The Prince George's County Council yesterday eased restrictions it imposed seven months ago that effectively halted approval of plans for new home construction.

The original measure, passed in November, made construction contingent on county police and fire departments meeting specific standards for staffing and response time. The unusual approach was an attempt to ensure that the pace of development did not compromise public safety. It required that calls for police emergencies and advanced life support be answered in 10 minutes. Fire and ambulance services were given eight minutes in the county's rural areas and six minutes elsewhere.

Six months after the law took effect, however, none of the 23 plans for new residential subdivisions that had come before the county fell within the new response times. The building industry, warning that the legislation could curtail development in southern Prince George's, where most of the county's undeveloped land is located, pressed the council to amend the bill. State lawmakers, urged on by builders, passed legislation that council members said left them no choice but to act.

The measure, approved yesterday by a 6 to 3 vote, lengthens the acceptable response times. It also provides a way for developers whose subdivisions fall outside those standards to buy their way out of the requirement by paying for improved services. Developers could, for example, build a fire station or pay a fee.

The legislation comes as counties across the region contend with a range of issues spawned by rapid growth. Montgomery County officials have imposed a freeze on issuance of building permits after receiving evidence of widespread building code violations in Clarksburg.
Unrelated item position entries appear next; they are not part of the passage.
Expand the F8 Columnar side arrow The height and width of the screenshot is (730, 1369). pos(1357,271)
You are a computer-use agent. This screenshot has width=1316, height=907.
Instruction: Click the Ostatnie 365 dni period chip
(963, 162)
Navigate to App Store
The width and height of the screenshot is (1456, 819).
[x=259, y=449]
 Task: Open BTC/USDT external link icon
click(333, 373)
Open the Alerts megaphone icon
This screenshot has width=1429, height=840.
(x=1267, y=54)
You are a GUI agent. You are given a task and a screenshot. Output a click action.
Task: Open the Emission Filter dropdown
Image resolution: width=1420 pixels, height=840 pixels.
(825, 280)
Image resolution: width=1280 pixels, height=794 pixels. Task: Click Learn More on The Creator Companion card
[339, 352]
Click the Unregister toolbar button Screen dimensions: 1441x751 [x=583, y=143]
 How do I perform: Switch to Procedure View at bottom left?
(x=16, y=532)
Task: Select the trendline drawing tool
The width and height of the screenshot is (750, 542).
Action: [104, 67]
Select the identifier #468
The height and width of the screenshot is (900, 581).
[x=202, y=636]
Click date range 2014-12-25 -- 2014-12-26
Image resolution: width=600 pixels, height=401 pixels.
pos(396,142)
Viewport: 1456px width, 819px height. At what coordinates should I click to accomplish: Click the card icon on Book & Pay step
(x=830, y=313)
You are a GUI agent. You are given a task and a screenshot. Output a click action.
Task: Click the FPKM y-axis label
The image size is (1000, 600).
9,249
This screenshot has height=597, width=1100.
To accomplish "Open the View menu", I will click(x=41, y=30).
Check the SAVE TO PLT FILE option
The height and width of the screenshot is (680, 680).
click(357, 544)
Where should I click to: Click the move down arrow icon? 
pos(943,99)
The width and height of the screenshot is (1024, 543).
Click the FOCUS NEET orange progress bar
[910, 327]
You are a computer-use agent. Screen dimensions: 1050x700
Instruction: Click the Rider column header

In Howard County, residents concerned about preserving the rural character of the area have organized with new vigor to oppose plans for construction.

The council's actions left many residents, who applauded last year's bill, disappointed at what they saw as a retreat.

"It really is a developers' bill," said Kelly Canavan, a civic activist from Accokeek in southern Prince George's. "With the [buyout provision], it basically takes out all the safety measures."

Mike Hethmon of Croom, also in the rural part of the county, said last year's law was a "step in the right direction . . . that offered a creative way of dealing with development."

News that the county's seven-month-old law was altered left many in the building industry elated.

"Hopefully, we can get back to business," said William Chesley of W.F. Chesley Real Estate, a land development and construction firm.

Signs across the county advertising homes in new subdivisions suggest that development has hardly slowed down. But the projects now under construction were in the regulatory pipeline long before last year's law went into effect Dec. 23.

Council member Douglas J.J. Peters (D-Bowie), sponsor of the original and amended bills, said relaxing response times was the only way the county could receive money from a development surcharge imposed this year by state legislators.

The new state law set a $6,000 surcharge, to be paid by builders, on each new home in certain less-developed parts of the county. Builders also will pay $2,000 for each new unit in the county's older, denser communities. For the county to collect the money, the new state law says the fire department should be given seven minutes' travel time. The previous county standard -- eight minutes to rural areas and six minutes elsewhere -- was more stringent. It was defined as the time from when the call came in to when services arrived at the scene.

Voting for the amended law were Peters, Chairman Samuel H. Dean (D-Mitchellville) and council members William A. Campos (D-Hyattsville), Thomas R. Hendershot (D-New Carrollton), David Harrington (D-Cheverly) and Camille Exum (D-Seat Pleasant).

Vice Chairman Thomas E. Dernoga (D-Laurel) and council members Marilynn Bland (D-Clinton) and Tony Knotts (D-Temple Hills) opposed it.

Dernoga said the new bill was a watered-down version of the original, forced on the council by the county's state delegation. He said last year's legislation proved that proximity to fire stations would not improve the county's public safety services. Several projects that were just minutes away from fire stations failed the test.

"Facilities aren't the issue, at least not the main issue," Dernoga said. "The bigger issue is manpower."

Peters said he believes that the county is further along than it was two years ago when the council began wrestling with the issue, noting that the county's police staffing level will reach 1,420 by the end of the year and the fire department will be at full strength at 695.

He added that the buyout, or "mitigation" provision, will allow the county to improve public safety.

"This was never designed to be a zoning moratorium," Peters said. "It was designed to provide public safety to current and future residents."